_PROBLEM:_ Report each line of the material below that contains the word "Select", copying every such line in full. Matches must have the same uppercase and lowercase letters.
+ + + + + + +
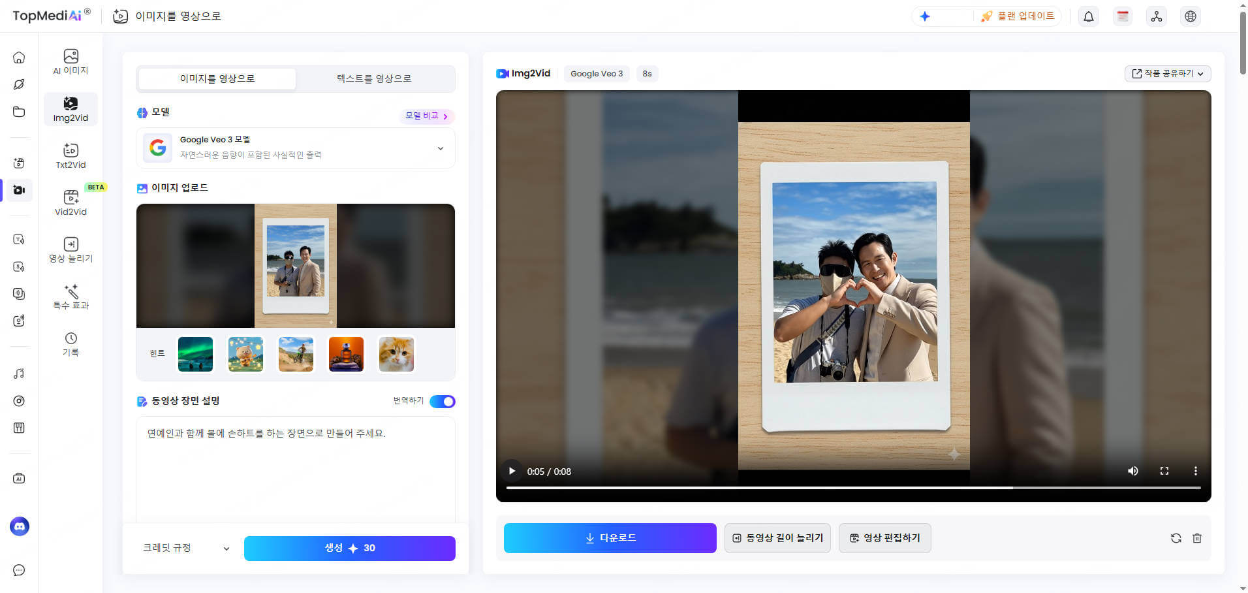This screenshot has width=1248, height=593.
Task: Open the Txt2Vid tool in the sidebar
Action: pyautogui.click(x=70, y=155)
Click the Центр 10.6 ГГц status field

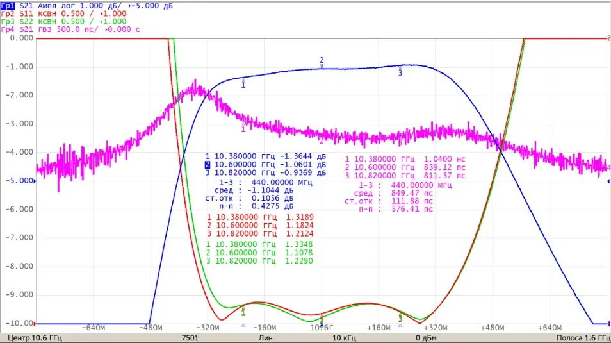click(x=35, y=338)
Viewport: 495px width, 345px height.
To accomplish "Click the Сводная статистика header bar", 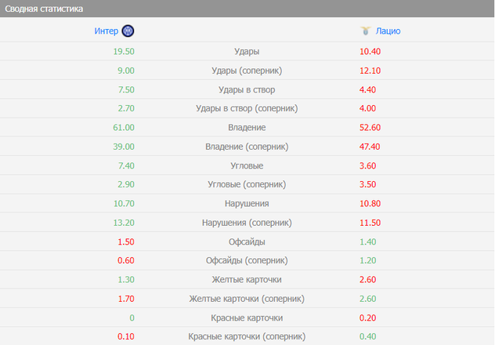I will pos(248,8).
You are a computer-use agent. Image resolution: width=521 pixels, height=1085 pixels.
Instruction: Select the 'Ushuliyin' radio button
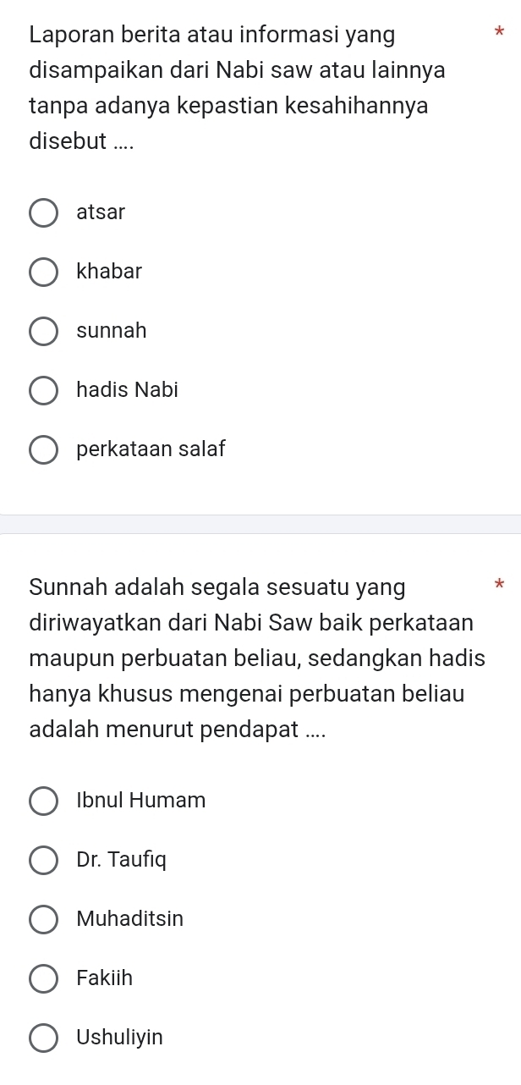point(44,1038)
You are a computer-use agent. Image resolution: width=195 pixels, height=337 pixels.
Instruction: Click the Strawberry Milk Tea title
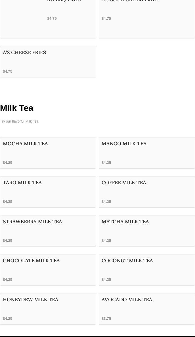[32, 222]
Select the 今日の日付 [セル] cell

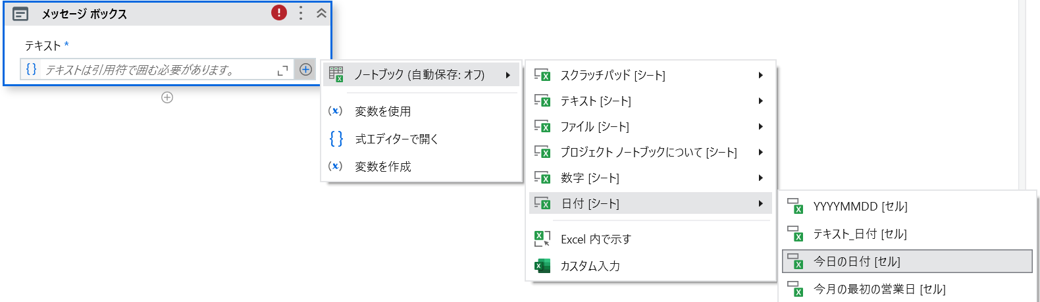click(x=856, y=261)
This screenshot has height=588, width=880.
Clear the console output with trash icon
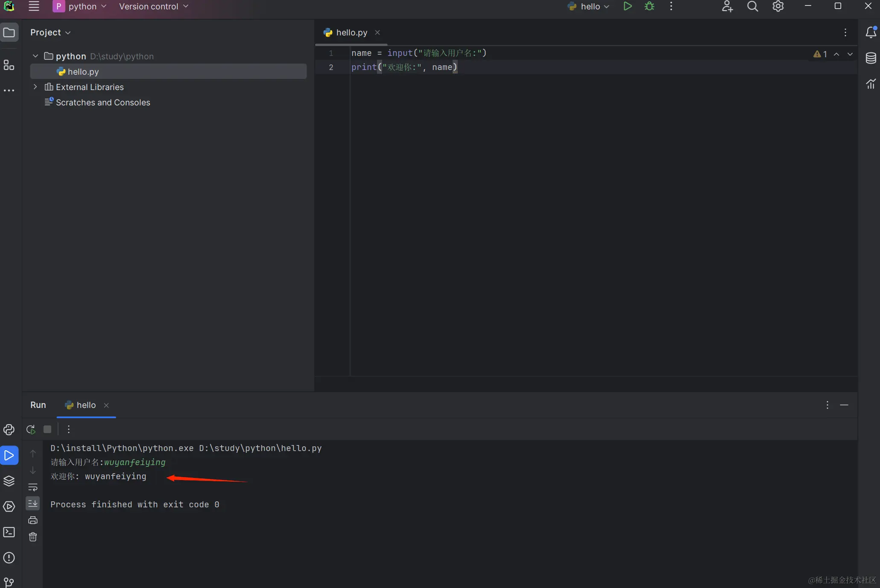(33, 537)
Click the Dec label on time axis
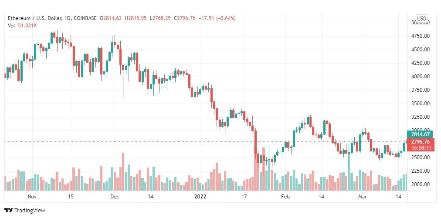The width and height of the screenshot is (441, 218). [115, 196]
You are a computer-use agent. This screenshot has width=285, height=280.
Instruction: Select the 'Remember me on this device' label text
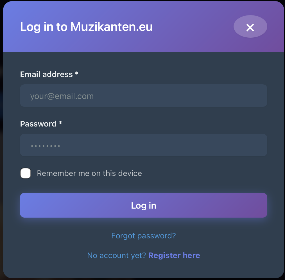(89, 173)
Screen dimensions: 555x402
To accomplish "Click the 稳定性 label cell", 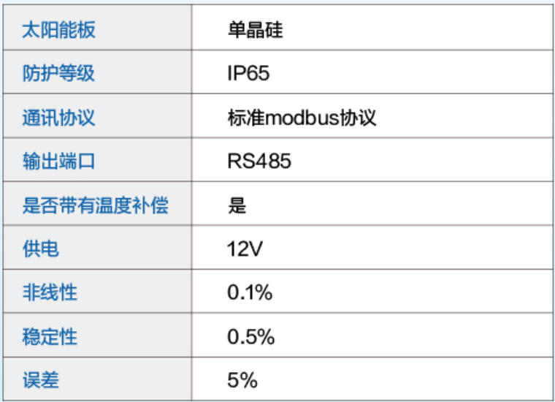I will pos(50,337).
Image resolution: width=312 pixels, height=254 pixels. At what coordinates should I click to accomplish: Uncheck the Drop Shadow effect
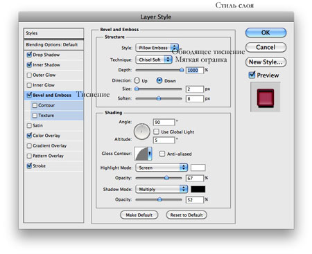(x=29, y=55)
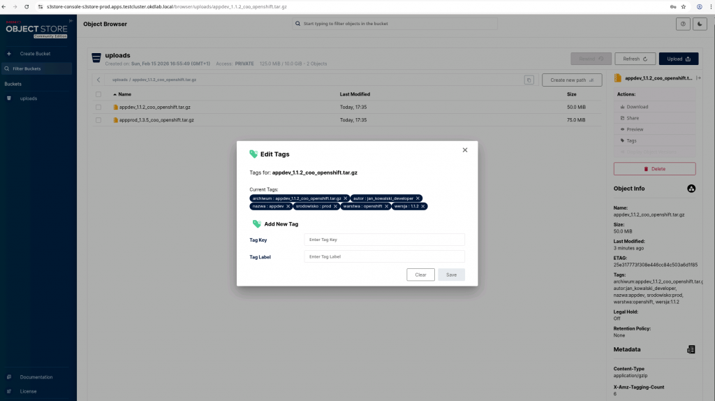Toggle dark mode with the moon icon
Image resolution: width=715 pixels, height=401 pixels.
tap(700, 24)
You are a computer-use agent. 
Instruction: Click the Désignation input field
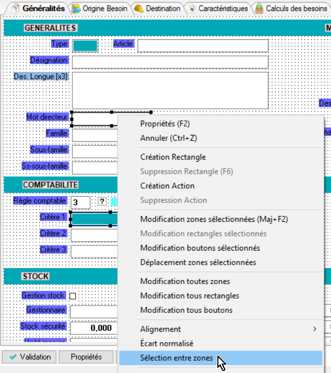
+ + + + + + +
_ANSWER TO THE EXERCISE:_
Instruction: Select the 'Ushuliyin' radio button
Select the 今日の日付 [セル] cell
Instruction: Select the 'Remember me on this device' label text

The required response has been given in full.